Trickster Face: Long Night use an approach closer to the TV shows. We take the video game time to dig into the characters back story. We want the player to feel intimate with those teenagers so they can relate to their own life, past and present.
TFN: Can you describe how player agency has been beneficial and also challenging in designing a Survival Horror game?
Trickster Face: During the development of Long Night we focus on the reward of the player’s implication. Meaning that more the player interact and explore, more knowledge and more horror events he will get. We build the scenario with several level of interpretation so, as a player, you can build your own Long Night experience. It gives to the game a replay value and above the possibility to discuss about your vision of the story with other players.
TFN: What has your experience been with the Kickstarter process and is there any advice you’d offer to aspiring game designers looking at the platform?
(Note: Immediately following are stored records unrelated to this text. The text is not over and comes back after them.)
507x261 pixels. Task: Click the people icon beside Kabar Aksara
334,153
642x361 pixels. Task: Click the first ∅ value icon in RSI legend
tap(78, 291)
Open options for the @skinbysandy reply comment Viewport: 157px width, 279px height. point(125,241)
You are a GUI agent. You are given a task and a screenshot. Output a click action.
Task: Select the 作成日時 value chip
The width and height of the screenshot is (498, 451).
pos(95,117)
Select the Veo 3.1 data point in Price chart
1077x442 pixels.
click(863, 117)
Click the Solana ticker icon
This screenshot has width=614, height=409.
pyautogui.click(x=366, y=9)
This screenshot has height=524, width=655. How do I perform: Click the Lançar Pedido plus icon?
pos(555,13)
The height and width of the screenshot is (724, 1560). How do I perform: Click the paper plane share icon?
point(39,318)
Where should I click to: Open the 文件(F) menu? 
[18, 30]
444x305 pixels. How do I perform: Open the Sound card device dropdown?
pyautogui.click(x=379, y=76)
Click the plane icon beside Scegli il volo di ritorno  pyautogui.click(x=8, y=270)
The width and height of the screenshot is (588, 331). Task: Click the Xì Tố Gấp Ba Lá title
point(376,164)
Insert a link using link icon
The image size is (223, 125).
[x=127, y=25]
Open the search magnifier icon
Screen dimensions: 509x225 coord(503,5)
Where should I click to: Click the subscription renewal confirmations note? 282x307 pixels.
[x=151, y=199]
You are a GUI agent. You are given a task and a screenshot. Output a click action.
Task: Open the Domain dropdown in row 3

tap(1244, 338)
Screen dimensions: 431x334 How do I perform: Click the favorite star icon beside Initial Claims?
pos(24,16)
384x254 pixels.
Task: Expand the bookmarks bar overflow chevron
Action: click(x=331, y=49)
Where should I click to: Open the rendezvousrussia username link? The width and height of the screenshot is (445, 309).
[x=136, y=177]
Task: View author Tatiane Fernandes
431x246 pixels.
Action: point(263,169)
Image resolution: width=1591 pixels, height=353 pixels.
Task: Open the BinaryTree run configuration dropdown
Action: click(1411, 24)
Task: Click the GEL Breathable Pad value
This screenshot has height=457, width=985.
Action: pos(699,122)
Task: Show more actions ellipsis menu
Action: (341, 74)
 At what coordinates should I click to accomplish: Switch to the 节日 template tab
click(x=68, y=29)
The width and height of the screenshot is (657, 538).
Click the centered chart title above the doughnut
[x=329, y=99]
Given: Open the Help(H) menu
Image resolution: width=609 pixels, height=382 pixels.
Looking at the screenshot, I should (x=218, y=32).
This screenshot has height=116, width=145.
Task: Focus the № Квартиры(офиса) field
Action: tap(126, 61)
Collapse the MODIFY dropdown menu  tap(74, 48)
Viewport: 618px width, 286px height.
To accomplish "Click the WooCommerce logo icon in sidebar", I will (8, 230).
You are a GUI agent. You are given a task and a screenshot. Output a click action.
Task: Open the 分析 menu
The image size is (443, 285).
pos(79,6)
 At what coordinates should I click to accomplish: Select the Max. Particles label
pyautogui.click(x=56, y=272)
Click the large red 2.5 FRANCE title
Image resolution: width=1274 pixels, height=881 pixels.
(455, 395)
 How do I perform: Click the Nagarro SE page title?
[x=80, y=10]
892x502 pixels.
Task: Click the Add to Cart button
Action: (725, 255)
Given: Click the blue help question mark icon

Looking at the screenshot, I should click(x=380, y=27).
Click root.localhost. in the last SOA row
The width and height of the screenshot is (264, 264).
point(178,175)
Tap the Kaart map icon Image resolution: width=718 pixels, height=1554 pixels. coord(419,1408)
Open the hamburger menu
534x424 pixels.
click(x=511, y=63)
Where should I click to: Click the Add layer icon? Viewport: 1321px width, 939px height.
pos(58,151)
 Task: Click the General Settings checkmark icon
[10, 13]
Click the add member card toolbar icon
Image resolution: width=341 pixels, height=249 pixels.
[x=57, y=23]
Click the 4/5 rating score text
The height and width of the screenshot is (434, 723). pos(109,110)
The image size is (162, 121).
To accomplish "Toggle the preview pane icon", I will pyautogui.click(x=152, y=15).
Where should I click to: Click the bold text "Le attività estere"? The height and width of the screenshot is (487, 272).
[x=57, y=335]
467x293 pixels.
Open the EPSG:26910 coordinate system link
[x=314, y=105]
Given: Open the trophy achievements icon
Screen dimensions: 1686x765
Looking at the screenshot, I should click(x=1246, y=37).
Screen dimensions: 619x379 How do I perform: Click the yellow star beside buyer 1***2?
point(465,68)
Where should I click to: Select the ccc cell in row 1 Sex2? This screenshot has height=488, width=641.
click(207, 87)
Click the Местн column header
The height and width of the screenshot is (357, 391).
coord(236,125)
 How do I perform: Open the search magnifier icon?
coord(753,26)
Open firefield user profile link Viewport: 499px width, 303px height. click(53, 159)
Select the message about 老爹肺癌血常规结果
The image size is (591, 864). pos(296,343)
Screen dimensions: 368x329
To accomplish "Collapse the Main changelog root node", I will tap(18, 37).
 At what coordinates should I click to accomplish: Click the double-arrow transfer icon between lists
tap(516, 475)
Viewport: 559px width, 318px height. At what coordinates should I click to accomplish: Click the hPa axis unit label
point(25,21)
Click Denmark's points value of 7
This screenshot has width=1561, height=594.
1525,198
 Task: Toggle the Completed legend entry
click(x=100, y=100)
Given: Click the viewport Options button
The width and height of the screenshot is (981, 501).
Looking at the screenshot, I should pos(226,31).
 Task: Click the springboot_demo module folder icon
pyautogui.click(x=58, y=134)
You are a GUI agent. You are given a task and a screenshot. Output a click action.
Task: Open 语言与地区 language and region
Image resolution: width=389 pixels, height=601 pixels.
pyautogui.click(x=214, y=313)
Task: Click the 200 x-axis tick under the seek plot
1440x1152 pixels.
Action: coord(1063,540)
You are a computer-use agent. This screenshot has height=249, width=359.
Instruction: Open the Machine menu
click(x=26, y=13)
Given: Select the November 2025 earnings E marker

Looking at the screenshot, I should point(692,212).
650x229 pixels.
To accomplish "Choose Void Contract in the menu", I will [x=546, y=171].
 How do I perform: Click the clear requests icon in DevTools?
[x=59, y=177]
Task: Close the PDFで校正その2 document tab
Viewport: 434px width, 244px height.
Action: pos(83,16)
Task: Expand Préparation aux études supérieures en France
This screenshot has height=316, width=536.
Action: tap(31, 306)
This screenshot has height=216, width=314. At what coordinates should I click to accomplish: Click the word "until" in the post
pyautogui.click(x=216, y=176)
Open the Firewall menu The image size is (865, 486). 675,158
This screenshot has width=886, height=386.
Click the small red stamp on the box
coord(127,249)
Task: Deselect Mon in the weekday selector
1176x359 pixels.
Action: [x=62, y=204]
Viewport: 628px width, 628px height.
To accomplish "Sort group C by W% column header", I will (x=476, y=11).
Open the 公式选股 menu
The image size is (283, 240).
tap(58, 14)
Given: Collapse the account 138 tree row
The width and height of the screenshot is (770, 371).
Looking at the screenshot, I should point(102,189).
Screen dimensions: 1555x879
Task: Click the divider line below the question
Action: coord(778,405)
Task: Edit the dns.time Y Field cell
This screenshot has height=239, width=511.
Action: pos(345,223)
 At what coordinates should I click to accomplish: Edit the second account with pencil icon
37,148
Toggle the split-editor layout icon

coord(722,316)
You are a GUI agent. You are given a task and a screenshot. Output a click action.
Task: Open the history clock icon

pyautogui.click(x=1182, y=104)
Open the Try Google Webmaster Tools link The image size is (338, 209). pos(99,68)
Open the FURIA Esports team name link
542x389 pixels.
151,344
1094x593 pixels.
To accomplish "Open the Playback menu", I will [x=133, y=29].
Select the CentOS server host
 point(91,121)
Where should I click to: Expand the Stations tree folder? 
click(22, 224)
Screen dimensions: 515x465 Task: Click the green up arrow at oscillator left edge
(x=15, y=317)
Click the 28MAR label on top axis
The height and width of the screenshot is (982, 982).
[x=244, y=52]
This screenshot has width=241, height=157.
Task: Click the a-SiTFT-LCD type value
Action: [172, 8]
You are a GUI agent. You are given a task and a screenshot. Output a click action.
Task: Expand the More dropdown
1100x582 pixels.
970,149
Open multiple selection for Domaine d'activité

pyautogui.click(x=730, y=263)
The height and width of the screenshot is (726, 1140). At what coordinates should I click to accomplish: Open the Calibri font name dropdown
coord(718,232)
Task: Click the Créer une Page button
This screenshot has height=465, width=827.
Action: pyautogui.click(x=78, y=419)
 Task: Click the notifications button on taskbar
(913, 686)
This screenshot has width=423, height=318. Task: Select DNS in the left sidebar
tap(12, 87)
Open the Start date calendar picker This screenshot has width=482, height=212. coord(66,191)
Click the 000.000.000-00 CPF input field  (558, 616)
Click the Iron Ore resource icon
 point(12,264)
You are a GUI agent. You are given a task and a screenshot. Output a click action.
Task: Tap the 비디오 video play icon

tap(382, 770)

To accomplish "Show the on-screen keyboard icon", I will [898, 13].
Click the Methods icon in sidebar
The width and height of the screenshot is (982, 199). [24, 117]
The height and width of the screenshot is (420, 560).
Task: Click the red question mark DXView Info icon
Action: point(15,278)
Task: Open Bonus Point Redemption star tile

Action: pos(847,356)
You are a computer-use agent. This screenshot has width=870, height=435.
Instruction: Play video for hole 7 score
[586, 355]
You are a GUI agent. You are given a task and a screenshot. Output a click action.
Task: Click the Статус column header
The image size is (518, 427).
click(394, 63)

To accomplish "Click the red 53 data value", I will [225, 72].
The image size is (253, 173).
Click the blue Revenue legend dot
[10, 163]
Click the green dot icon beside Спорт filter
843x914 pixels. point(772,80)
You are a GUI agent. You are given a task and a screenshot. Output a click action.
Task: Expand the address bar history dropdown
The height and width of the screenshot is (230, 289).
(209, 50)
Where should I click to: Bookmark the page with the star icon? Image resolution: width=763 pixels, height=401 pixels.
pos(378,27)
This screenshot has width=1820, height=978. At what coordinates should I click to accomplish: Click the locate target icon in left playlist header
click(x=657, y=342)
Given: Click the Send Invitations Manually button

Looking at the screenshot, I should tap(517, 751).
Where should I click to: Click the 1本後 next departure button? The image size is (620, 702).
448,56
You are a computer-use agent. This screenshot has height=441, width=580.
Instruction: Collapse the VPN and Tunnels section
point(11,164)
Trickster Face: Well, we can say about Kickstarter that it requires a lot of work of presentation and communication. It’s a really living platform, so it’s difficult to be noticed when you’re surrounded by so many ideas. Today, making a game became easier with the accessibility of development tools, but the consequences are that the press is submerge by interesting projects. So, our advice to any game designer looking at this platform, could be: “Don’t come with just an idea, but bring some concrete to your audience so they can understand your project better”.
TFN: Our podcast is known for doing Top 5 lists every week, Long Night promises to be a truly frightening Survival Horror game. What are your Top 5 Survival Horror games?
Trickster Face: Top Five horror games of Trickster Face
1 Resident Evil Rebirth
2 Silent Hill 2
3 Resident Evil Code Veronica
4 Project Zero 2
5 Alan Wake/Obscure
TFN: Thanks for taking time to talk to us! Is there anything else you’d like to say about Long Night?
Trickster Face: Thanks to you for giving us the opportunity to talk about our first born: Long Night.
Our ambition is to make a game very close to the player, because that’s what fear is about, intimacy…
This isn’t a game about psychosis and unbelievable stories. It’s a game about you, me and the truth inside us.